Tags

IMG_20180124_034303_752

Embun subuh sudah mulai turun. Ada langkah-langkah kecil yang menembus gelapnya dini hari. Tak lepas dari mulutnya untuk mengucap syukur pada Illahi. Hari ini masih diberikan hidup untuk tetap bernafas. Jalan kompleks perumahan terlihat lengang dan sepi. Hanya ada beberapa aktivitas asisten rumah tangga yang siap-siap menyediakan hidangan untuk sang majikan. Supir-supir pribadi sudah menyiapkan mobil. Ada aktivitas juga di tong sampah oleh tikus got yang sudah sebesar anak kucing. Masih banyak rumah yang sepi.
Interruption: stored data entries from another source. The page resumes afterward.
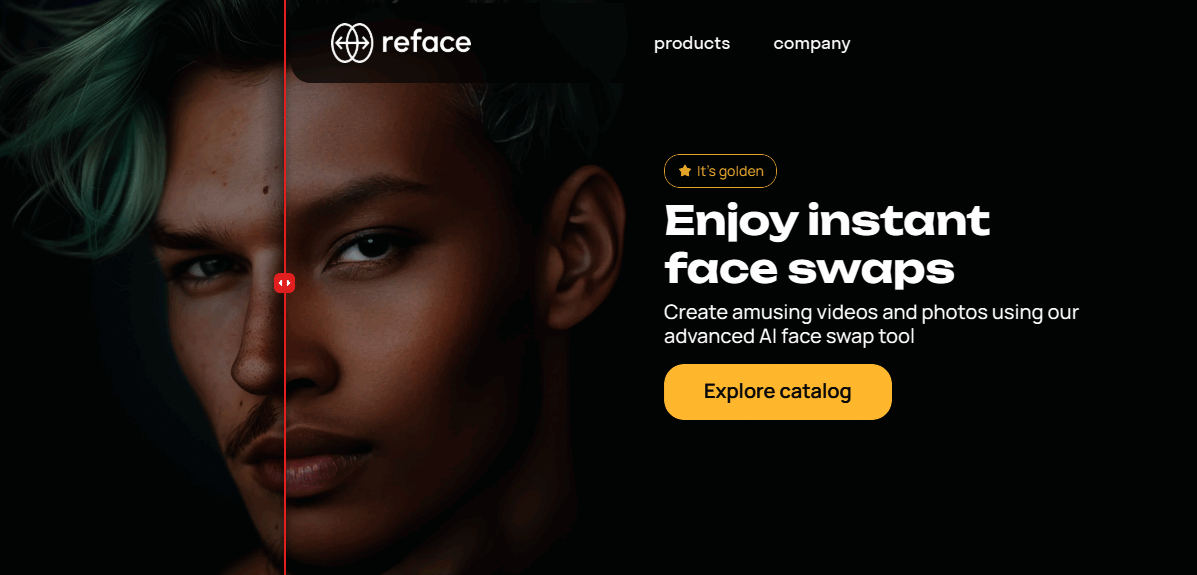
Task: Click the subtitle about the AI face swap tool
Action: [871, 324]
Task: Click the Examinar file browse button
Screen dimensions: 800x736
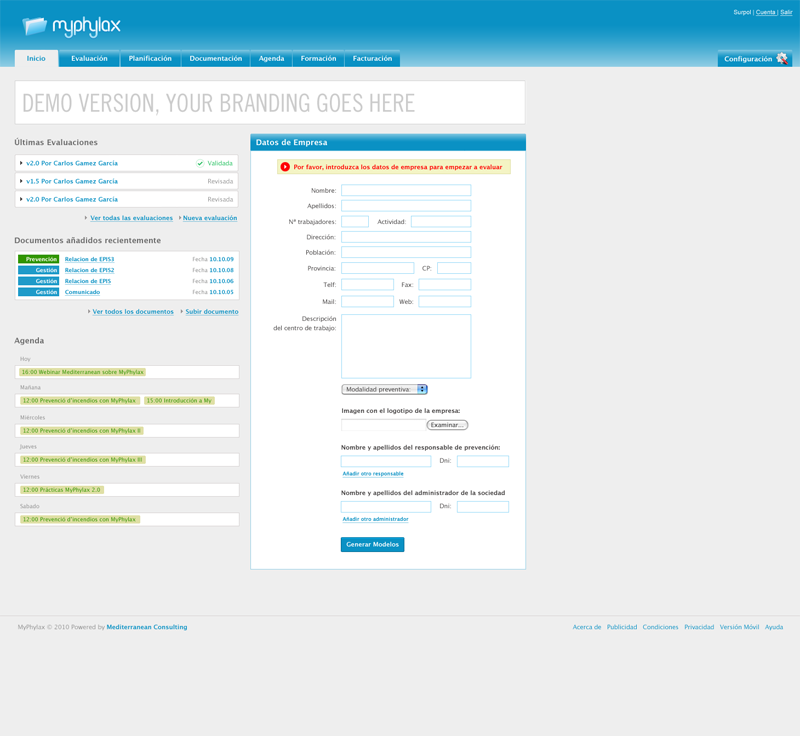Action: click(447, 425)
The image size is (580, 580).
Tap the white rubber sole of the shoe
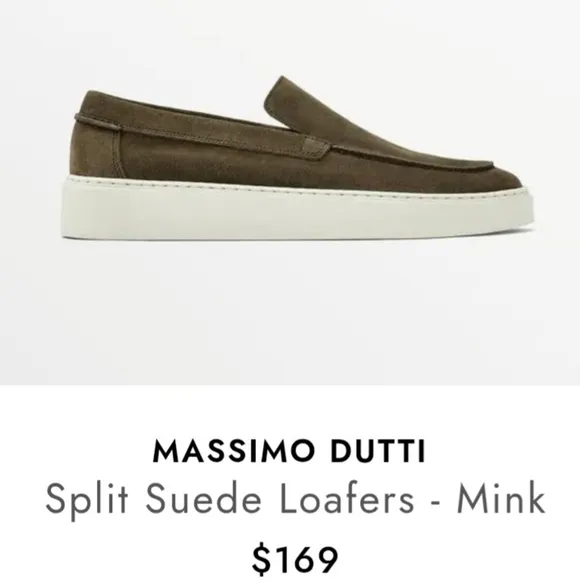click(296, 211)
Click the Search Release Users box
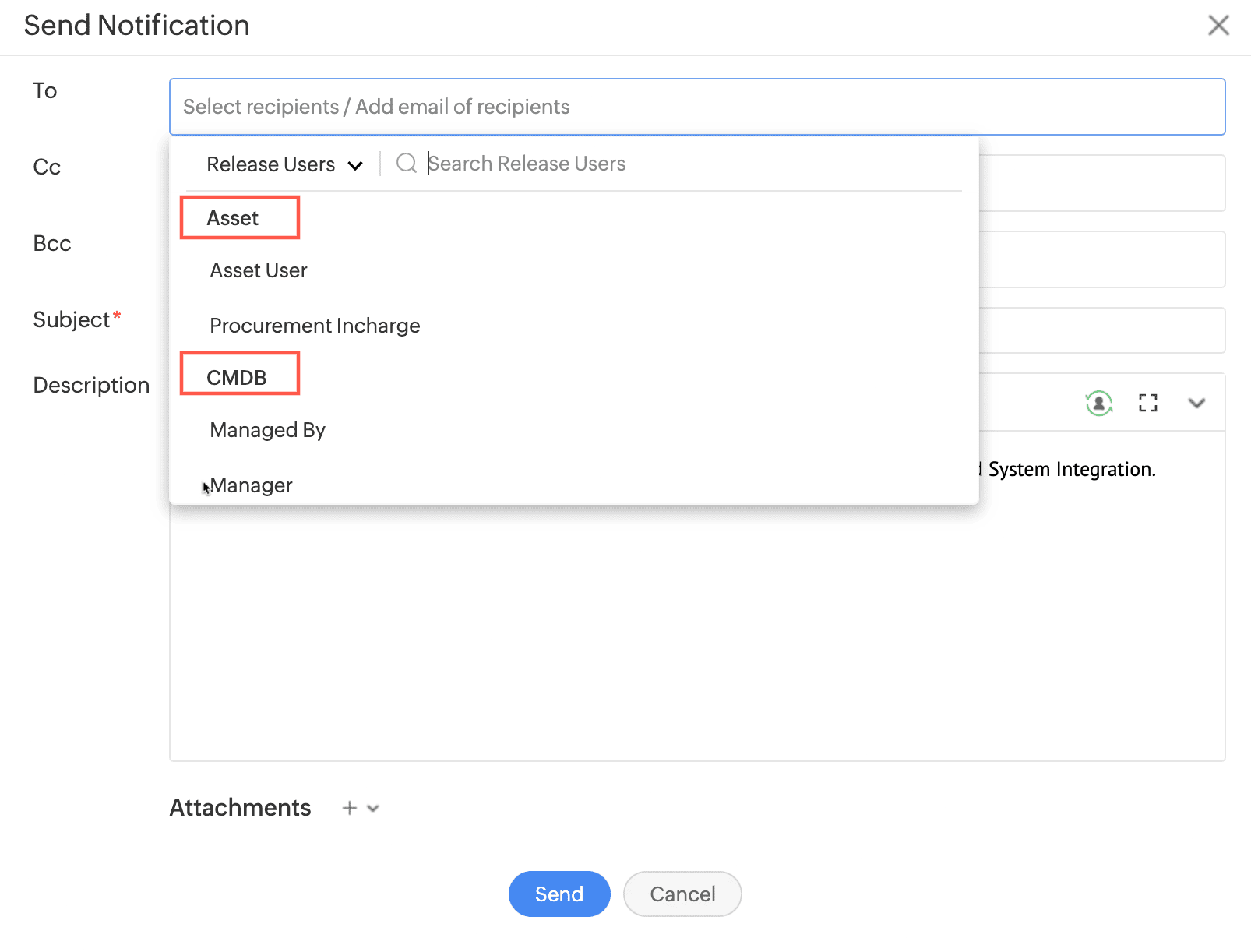Image resolution: width=1251 pixels, height=952 pixels. coord(685,164)
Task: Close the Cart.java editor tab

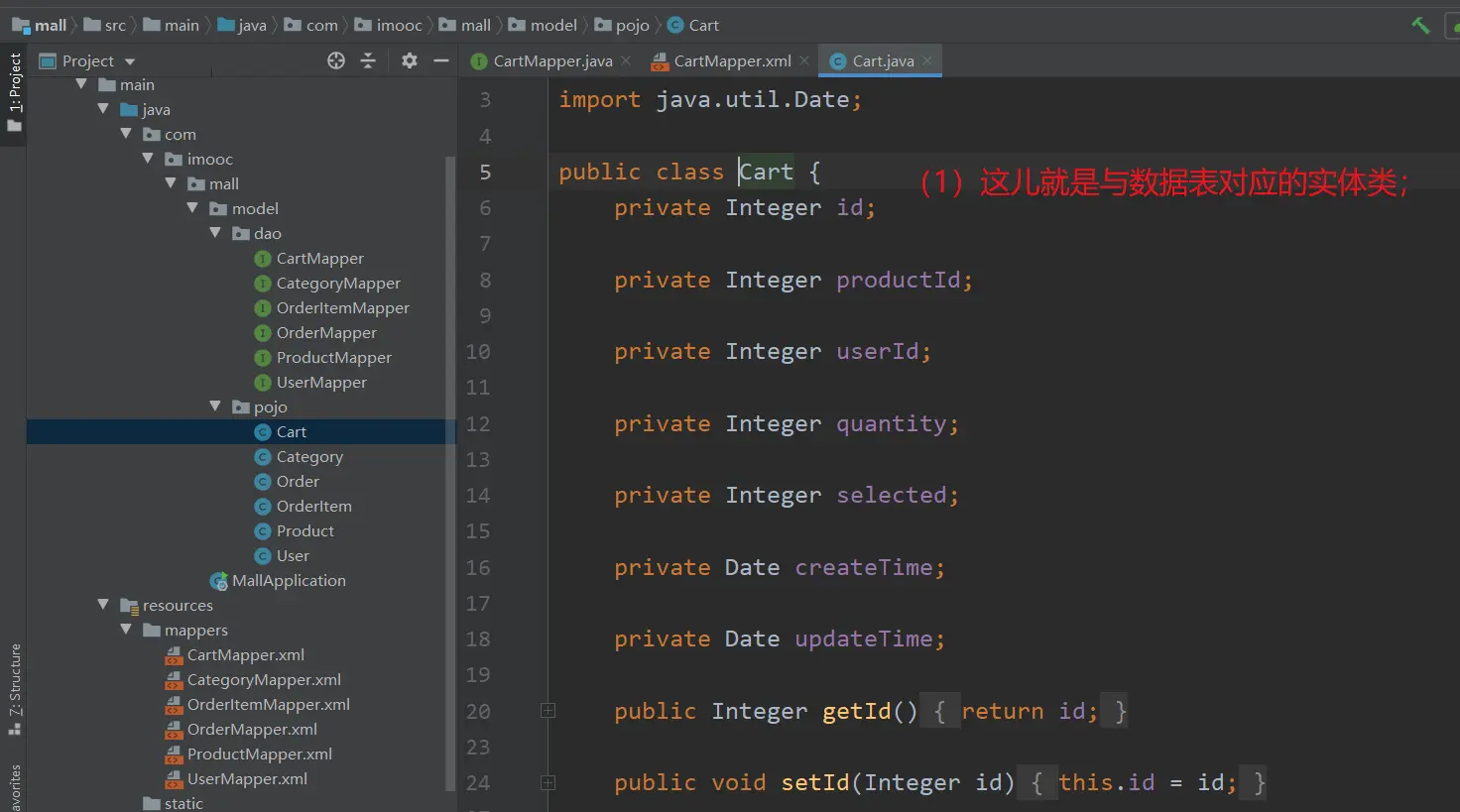Action: click(927, 61)
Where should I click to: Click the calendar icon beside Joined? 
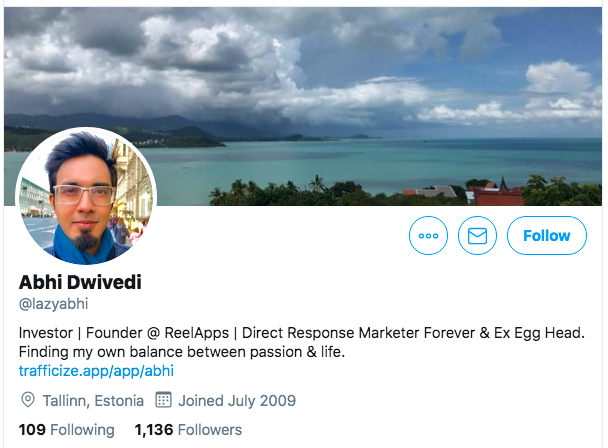[x=163, y=400]
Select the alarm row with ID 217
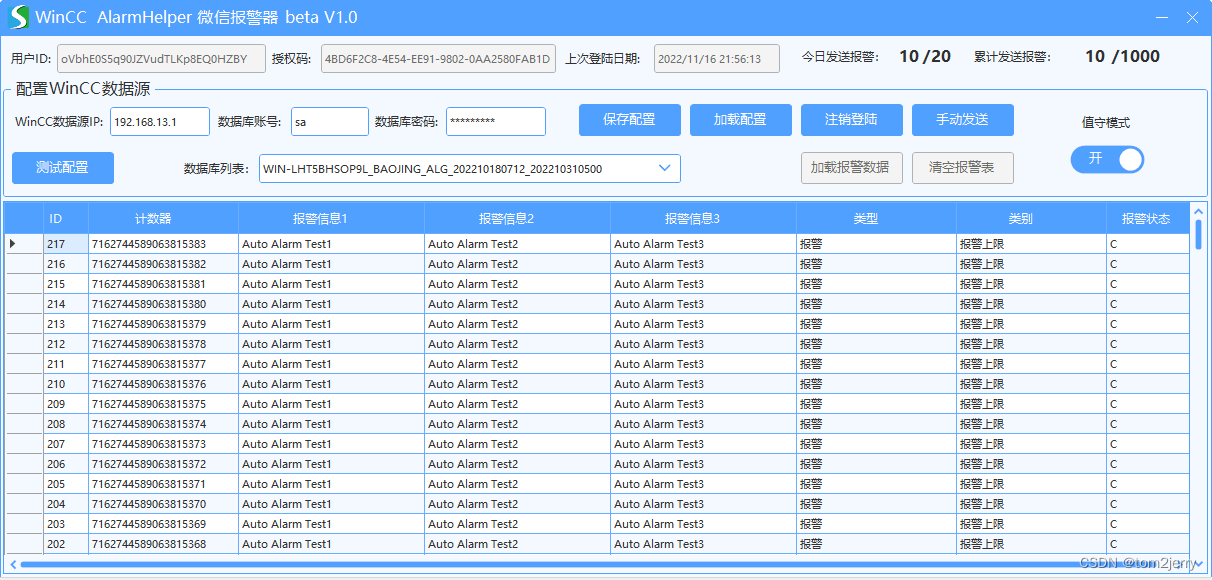This screenshot has width=1212, height=580. point(57,243)
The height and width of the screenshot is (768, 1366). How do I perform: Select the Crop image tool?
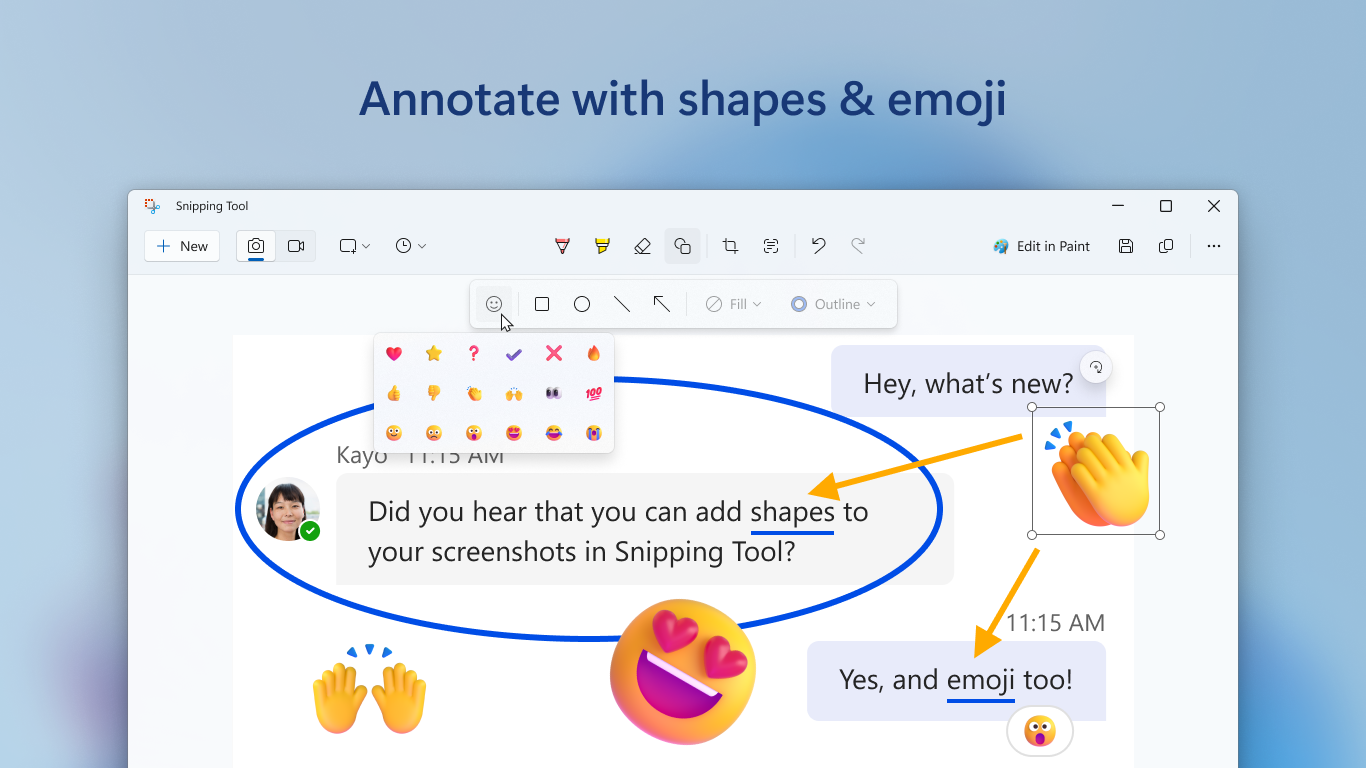coord(730,245)
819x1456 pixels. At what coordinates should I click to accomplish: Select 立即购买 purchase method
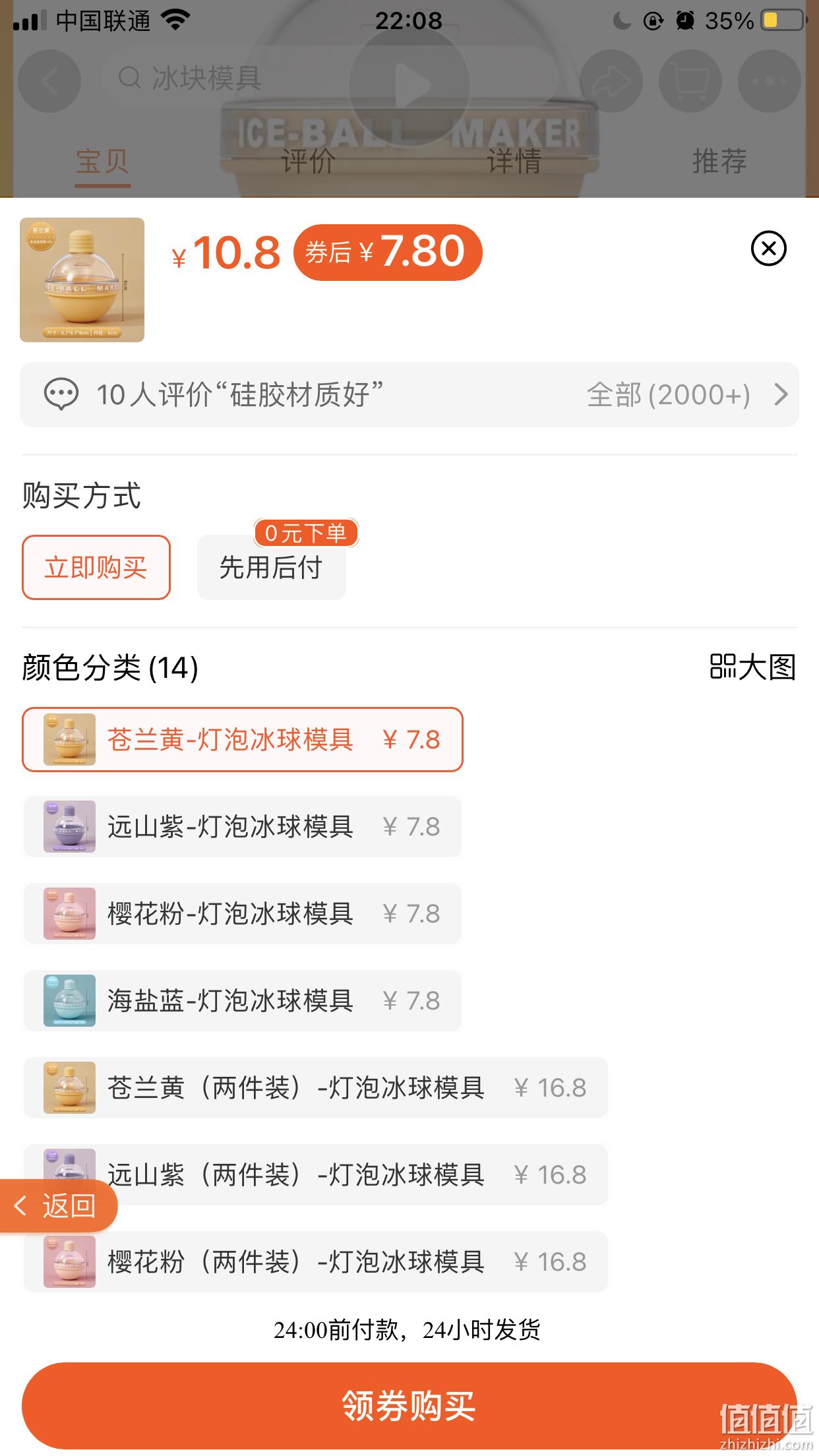pyautogui.click(x=96, y=567)
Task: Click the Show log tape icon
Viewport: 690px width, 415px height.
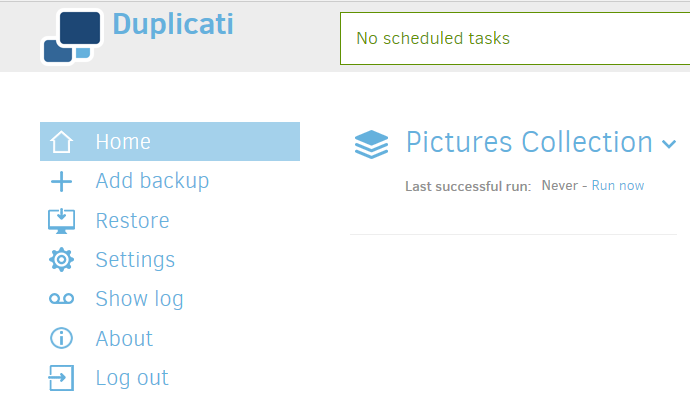Action: [62, 299]
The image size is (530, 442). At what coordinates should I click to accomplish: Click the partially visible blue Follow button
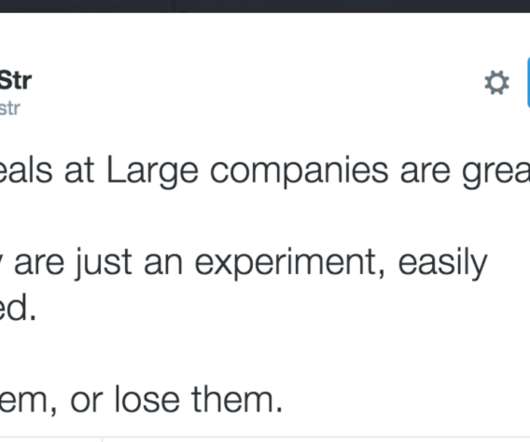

Di dalam rumah-rumah sepi itu bukan tiada manusia. Ada manusia yang sedang terlelap dalam kamar dingin ber-AC. Padahal adzan sedang sayup-sayup menyapa makhluk Allah. Masjid masih lengang, padahal ada ratusan lelaki baligh yang seharusnya mengisinya. Apakah adzan tidak begitu keras untuk membangunkan? Padahal sudah ada lebih dari dua pengeras suara terpasang di atap masjid. Masih pula makhluk-makhluk ini tetap terlelap. Mereka sebenarnya dengar, tapi sulit untuk bangun. Ada tali yang mengekang badannya. Bentuknya banyak. Ada yang terlihat seperti selimut, lengan yang hanya memeluk saat adzan berkumandang, atau bantal guling. Mereka yang terbangun pun karena ada hajat ke kamar mandi. Lalu kenapa hanya sedikit yang menjawab panggilan adzan?

Ketahuilah kawan, telinga yang tuli karena tak mendengar adzan itu sudah dikencingi setan. Mungkin karena sudah lama tak dibasuh dengan wudhu, kencing setan berkerak hingga menutup lubang teling. Akhirnya telinga tuli akan panggilan kebaikan. Sungguh sedih. Padahal ketika masalah hidup mendera, kepada siapa kita berharap, kalau tak ada manusia yang dapat membantu? Semua akan lari pada kemurahan Allah untuk meminta. Tapi, kala dipanggil untuk berserah, alasannya selalu saja ada. Itu mungkin karena telinga sudah dikencingi setan.